Типичный интрон группы II содержит два функциональных блока: участок,
способный сворачиваться в трехмерную структуру с каталитической активностью
(рибозим), и ген белка IEP (intron-encoded protein).
Как и положено ретротранспозонам, интроны
группы II умеют размножаться, встраивая свои копии в строго определенные
места хозяйского генома. Происходит это так. Сначала интрон группы II
должен быть транскрибирован, то есть хозяйская клетка должна синтезировать на
матрице гена, содержащего интрон группы II, молекулу мРНК, в состав
которой войдет и копия интрона. Затем та часть мРНК, которая кодирует
белок IEP, вступает во взаимодействие с рибосомой и подвергается
трансляции, то есть используется в качестве инструкции для синтеза
белка IEP. Этот белок затем вступает во взаимодействие с той частью мРНК,
которая является рибозимом, и помогает ей принять правильную трехмерную
конфигурацию. После этого активированный рибозим осуществляет свой собственный
сплайсинг: он вырезает сам себя из молекулы мРНК. Детали этого процесса очень
похожи на «настоящий» сплайсинг, осуществляемый сплайсосомами. Это важный
аргумент в пользу происхождения сплайсосомных интронов и сплайсосом от
интронов группы II.
После этого комплекс из белка IEP и интрона
разрезает хозяйскую ДНК в подходящем месте. У каждого интрона
группы II есть свои излюбленные места для встраивания. Белок IEP
осуществляет обратную транскрипцию, то есть синтезирует ДНК на матрице РНК
интрона. Ферменты хозяйской клетки, отвечающие за копирование и починку ДНК,
помогают завершить начатое, зашивая разрывы и синтезируя вторую
(комплементарную) нить ДНК на матрице той нити, которую синтезировал IEP путем
обратной транскрипции. В результате в геноме хозяйской клетки
появляется новая копия интрона группы II.
Thermosynechococcus elongatus. Фото с сайта www.wired.com Предполагается, что древние эукариоты «заразились»
интронами группы II от своих симбионтов — бактерий, которые стали
предками митохондрий. В ядерных геномах эукариот интроны группы II
чрезвычайно размножились и превратились в «обычные» сплайсосомные интроны. При
этом обратно-транскриптазная активность была ими утрачена. Функциональные части
интронов группы II, необходимые для сплайсинга, были выведены из их
состава и дали начало так называемым малым ядерным РНК (small nuclear RNA, snRNA),
которые представляют собой важнейшую составную часть сплайсосом. Другие интроны
группы II, сохранившие в своем составе гены обратных транскриптаз,
вероятно, дали начало одному из классов эукариотических ретротранспозонов
(non-LTR-retrotransposons).
В этой красивой теории есть одна неясная деталь.

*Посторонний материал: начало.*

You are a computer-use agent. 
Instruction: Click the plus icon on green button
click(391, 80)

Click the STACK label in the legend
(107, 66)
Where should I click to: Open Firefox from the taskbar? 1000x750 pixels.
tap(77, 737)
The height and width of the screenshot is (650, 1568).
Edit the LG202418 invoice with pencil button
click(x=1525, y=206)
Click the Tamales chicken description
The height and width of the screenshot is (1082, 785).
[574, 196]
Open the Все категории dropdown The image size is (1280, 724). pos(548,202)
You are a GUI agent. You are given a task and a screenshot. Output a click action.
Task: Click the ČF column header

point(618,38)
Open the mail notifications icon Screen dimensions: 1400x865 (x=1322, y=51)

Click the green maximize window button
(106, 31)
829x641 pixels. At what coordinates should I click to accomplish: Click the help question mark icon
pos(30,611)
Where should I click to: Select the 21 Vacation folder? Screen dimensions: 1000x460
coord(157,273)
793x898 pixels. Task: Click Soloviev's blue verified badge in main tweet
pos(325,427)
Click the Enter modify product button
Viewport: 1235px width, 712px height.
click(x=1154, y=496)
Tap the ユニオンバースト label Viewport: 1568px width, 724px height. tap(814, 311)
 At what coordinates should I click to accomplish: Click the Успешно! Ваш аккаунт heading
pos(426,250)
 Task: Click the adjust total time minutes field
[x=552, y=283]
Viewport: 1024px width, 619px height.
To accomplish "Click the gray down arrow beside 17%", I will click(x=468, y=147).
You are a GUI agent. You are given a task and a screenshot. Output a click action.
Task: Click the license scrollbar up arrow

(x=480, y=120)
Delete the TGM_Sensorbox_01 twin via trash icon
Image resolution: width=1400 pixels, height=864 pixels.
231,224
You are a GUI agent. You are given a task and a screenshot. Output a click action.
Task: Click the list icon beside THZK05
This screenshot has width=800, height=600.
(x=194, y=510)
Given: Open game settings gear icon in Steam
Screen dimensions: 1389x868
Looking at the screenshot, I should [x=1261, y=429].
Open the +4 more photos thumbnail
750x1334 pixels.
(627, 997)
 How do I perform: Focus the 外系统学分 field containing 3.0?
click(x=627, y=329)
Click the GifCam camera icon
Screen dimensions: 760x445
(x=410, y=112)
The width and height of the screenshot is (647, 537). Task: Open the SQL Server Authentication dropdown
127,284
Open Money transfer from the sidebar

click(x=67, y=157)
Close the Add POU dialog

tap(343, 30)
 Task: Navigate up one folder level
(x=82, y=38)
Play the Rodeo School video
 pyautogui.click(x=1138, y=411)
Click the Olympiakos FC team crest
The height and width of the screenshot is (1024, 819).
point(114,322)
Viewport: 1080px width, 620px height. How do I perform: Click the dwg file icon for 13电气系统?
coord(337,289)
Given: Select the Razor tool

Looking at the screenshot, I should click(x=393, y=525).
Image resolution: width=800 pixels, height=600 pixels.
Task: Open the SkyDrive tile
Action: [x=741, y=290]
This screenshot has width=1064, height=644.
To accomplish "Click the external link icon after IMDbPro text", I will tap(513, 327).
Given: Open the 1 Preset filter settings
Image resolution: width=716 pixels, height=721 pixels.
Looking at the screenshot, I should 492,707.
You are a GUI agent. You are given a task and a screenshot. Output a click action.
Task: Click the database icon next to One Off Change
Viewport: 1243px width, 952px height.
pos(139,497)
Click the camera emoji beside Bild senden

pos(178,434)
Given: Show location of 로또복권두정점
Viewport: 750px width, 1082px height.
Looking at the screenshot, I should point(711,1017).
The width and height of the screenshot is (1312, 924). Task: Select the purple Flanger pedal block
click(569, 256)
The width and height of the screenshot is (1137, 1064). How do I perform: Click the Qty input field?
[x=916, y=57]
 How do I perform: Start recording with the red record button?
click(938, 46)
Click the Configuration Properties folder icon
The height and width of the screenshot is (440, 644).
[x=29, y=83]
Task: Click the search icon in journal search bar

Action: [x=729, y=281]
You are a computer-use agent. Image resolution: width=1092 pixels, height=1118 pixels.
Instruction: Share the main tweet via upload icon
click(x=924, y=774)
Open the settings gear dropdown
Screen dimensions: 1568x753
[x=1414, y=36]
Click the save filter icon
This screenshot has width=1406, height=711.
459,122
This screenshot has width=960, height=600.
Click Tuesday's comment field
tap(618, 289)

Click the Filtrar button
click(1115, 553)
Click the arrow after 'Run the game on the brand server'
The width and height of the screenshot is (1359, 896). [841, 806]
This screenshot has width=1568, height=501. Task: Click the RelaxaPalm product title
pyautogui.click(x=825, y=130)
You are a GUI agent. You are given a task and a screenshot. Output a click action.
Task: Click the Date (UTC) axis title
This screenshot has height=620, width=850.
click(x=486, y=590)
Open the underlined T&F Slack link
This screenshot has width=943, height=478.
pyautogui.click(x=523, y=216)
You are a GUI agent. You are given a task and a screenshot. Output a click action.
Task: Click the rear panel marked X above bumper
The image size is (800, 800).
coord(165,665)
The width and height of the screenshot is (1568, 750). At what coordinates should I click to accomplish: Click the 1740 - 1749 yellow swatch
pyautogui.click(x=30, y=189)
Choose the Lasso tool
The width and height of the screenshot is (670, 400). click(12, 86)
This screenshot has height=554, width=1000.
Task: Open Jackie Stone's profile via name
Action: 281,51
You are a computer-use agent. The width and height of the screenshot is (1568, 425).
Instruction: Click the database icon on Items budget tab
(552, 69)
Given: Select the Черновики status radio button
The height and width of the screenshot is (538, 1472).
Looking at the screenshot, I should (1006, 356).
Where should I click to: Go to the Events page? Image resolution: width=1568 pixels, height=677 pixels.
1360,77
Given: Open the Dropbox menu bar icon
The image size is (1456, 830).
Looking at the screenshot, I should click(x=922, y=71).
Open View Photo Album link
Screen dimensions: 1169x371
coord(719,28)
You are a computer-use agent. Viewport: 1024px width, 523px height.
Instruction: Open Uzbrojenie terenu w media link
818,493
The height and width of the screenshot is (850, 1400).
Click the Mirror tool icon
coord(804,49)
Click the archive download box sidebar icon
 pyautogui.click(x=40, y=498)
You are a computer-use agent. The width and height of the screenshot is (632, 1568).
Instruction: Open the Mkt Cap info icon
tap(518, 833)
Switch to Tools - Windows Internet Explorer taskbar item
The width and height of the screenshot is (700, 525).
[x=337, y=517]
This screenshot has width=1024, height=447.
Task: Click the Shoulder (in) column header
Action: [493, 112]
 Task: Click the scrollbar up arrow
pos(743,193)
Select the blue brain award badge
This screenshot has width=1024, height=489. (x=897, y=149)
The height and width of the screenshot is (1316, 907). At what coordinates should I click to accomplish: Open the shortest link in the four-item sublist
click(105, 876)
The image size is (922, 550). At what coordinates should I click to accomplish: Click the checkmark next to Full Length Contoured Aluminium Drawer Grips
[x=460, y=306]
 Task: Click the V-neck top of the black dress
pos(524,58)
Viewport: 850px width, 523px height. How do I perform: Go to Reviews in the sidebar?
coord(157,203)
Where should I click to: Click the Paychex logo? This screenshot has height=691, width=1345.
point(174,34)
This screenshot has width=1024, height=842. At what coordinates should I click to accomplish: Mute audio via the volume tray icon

В геномах большинства бактерий присутствует очень мало интронов
группы II, часто лишь один-единственный. Их размножение в
бактериальных геномах на самом деле сильно затруднено. Бактериальные
клетки этому активно сопротивляются, разрушая РНК интронов при помощи
ферментов-нуклеаз. Кроме того, отбор быстро закрепляет любые мутации, лишающие
интрон активности, потому что размножение интронов группы II в общем
случае вредно для хозяина. Как же удалось этим мобильным элементам так
расплодиться в ядерных геномах эукариот?
В поисках ответа на этот вопрос биологи из Техасского университета в Остине обратили
внимание на термофильную цианобактерию Thermosynechococcus elongatus, обитающую
в горячих источниках. Это единственная бактерия, в геноме которой
обнаружено много — целых 28 — интронов группы II. Сходство
нуклеотидных последовательностей этих 28 интронов привело авторов к выводу
об их едином происхождении. Иными словами, все они являются потомками одного
мобильного элемента, которым когда-то заразились предки T. elongatus.
Это значит, что, в отличие от других бактерий, в геноме T. elongatus интронам
группы II почему-то удалось неплохо размножиться. Авторы рассудили, что
выяснение причин этого обстоятельства поможет разобраться в происхождении
эукариотических интронов.
Оказалось, что из 28 интронов T. elongatus три
совсем деградировали под грузом мутаций, 17 содержат действующий рибозим,
но лишены рабочего гена IEP, а 8 интронов содержат оба функциональных
блока в исправном состоянии. Нуклеотидные последовательности любых двух
интронов T. elongatus совпадают не менее чем на 85%. Среди
известных бактериальных интронов самый похожий обнаружился у кишечной палочки E. coli (его
сходство с интронамиT. elongatus — около 50%).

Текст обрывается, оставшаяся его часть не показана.